RECORDS FOR THIS EXERCISE: Begin

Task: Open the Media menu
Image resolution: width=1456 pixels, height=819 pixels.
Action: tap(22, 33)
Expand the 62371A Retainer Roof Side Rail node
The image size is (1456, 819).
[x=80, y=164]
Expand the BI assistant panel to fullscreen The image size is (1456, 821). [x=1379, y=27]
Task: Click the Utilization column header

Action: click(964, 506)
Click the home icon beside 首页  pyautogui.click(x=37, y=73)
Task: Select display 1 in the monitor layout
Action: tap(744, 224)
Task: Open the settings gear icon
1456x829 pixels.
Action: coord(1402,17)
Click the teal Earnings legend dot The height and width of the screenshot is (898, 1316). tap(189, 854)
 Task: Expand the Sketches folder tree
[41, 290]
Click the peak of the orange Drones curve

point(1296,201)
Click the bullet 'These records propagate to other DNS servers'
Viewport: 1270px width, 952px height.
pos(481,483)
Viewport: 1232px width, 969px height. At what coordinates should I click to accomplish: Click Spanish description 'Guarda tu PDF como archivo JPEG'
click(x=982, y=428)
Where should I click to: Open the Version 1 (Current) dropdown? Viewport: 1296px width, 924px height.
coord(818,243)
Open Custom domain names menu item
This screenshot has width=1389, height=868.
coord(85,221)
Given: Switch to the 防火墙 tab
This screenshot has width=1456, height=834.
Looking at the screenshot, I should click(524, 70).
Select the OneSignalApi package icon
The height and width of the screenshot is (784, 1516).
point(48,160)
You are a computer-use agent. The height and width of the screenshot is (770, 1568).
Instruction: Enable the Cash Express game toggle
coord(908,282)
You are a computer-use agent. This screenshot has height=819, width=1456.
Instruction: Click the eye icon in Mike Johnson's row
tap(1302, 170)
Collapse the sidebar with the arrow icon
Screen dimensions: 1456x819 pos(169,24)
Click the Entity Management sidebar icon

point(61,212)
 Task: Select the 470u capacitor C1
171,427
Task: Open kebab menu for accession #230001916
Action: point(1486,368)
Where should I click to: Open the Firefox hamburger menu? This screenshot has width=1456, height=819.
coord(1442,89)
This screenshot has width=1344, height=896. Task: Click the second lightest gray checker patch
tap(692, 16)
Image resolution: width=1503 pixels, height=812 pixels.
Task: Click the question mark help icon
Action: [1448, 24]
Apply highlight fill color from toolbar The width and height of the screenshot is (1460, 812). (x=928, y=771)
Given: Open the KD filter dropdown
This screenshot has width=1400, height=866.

RECORDS FOR THIS EXERCISE: End

Filter the records above down to the lines that hold the string "computer".

You are a computer-use agent. The height and width of the screenshot is (770, 1568).
You are a computer-use agent. This screenshot has height=819, width=1456.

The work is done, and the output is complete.